II. LEGAL STANDARD Under Rule 8(a)(2) of the Federal Rules of Civil Procedure, a complaint must contain “a short and plain statement of the claim showing that the pleader is entitled to relief.” Fed. R. Civ. P. 8(a)(2). This rule is to “give the defendant fair notice of what the . . . claim is and the grounds upon which it rests.” Bell Atl. Corp. v. Twombly, 550 U.S. 544, 555 (2007) (cleaned up). A motion to dismiss under Rule 12(b)(6) constitutes an assertion by a defendant that, even
if the facts alleged by a plaintiff are true, the complaint fails as a matter of law “to state a claim upon which relief can be granted.” Fed. R. Civ. P. 12(b)(6). To survive a 12(b)(6) motion to dismiss, a plaintiff must plead enough factual allegations “to state a claim to relief that is plausible on its face.” Twombly, 550 U.S. at 570. “A claim has facial plausibility when the plaintiff pleads factual content that allows the court to draw the reasonable inference that the defendant is liable for the misconduct alleged.” Ashcroft v. Iqbal, 556 U.S. 662, 678 (2009). A complaint need not include “detailed factual allegations” to satisfy Rule 8(a)(2), but it must set forth “enough factual matter (taken as true) to suggest” a cognizable cause of action, “even if . . . [the] actual proof of those facts is improbable and . . . recovery is very remote and unlikely.” Twombly, 550 U.S. at
555–56 (internal quotation marks omitted). Furthermore, federal pleading rules “do not countenance dismissal of a complaint for imperfect statement of the legal theory supporting the claim asserted.” Johnson v. City of Shelby, Miss., 574 U.S. 10, 11 (2014) (per curiam). However, “a plaintiff’s obligation to provide the grounds of his entitlement to relief requires more than labels and conclusions, and a formulaic recitation of a cause of action’s elements will not do.” Twombly, 550 U.S. at 555 (cleaned up). A complaint must contain factual allegations sufficient “to raise a right to relief above the speculative level.” Id. “[T]ender[ing] ‘naked assertion[s]’ devoid of ‘further factual enhancement’” does not suffice. Iqbal, 556 U.S. at 678 (quoting Twombly, 550 U.S. at 557) (third alteration in Iqbal).

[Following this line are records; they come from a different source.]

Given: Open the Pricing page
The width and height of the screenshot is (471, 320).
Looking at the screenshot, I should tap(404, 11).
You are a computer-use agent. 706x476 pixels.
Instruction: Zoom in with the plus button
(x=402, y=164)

When considering a motion to dismiss, a court must take the factual allegations in the complaint as true and draw all reasonable inferences in favor of the plaintiff. King v. Rubenstein, 825 F.3d 206, 212 (4th Cir. 2016). At the same time, “a court is not required to accept legal conclusions drawn from the facts.” Retfalvi v. United States, 930 F.3d 600, 605 (4th Cir. 2019) (citing Papasan v. Allain, 478 U.S. 265, 286 (1986)). “A court decides whether [the pleading] standard is met by separating the legal conclusions from the factual allegations, assuming the truth of only the factual allegations, and then determining whether those allegations allow the court to reasonably infer” the defendant’s liability for the alleged wrong and the plaintiff’s entitlement to the remedy sought. A Society Without a Name v. Virginia, 655 F.3d 342, 346 (4th Cir. 2011), cert denied, 566 U.S. 937 (2012).

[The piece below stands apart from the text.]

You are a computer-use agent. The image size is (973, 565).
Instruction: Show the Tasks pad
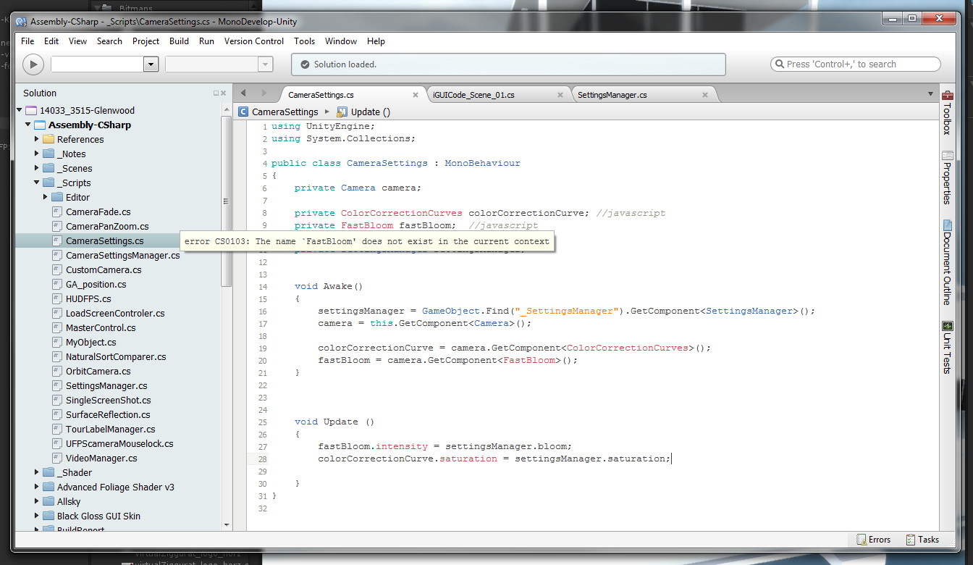click(x=922, y=539)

III. ANALYSIS Defendant moves to dismiss the Complaint in its entirety as untimely and for failure to state a plausible claim for relief. ECF No. 5. Specifically, Defendant argues that all of Plaintiff’s claims fall outside the applicable 300-day limitations period and, even if the claims were not time- barred, Plaintiff’s allegations fail to set forth any actionable adverse action or hostile work environment. Id. In opposition to Defendant’s motion, Plaintiff argues that she has asserted claims for continuing violations of Title VII based upon constructive discharge and hostile work environment that are not time-barred, and she has alleged sufficient facts to support these claims.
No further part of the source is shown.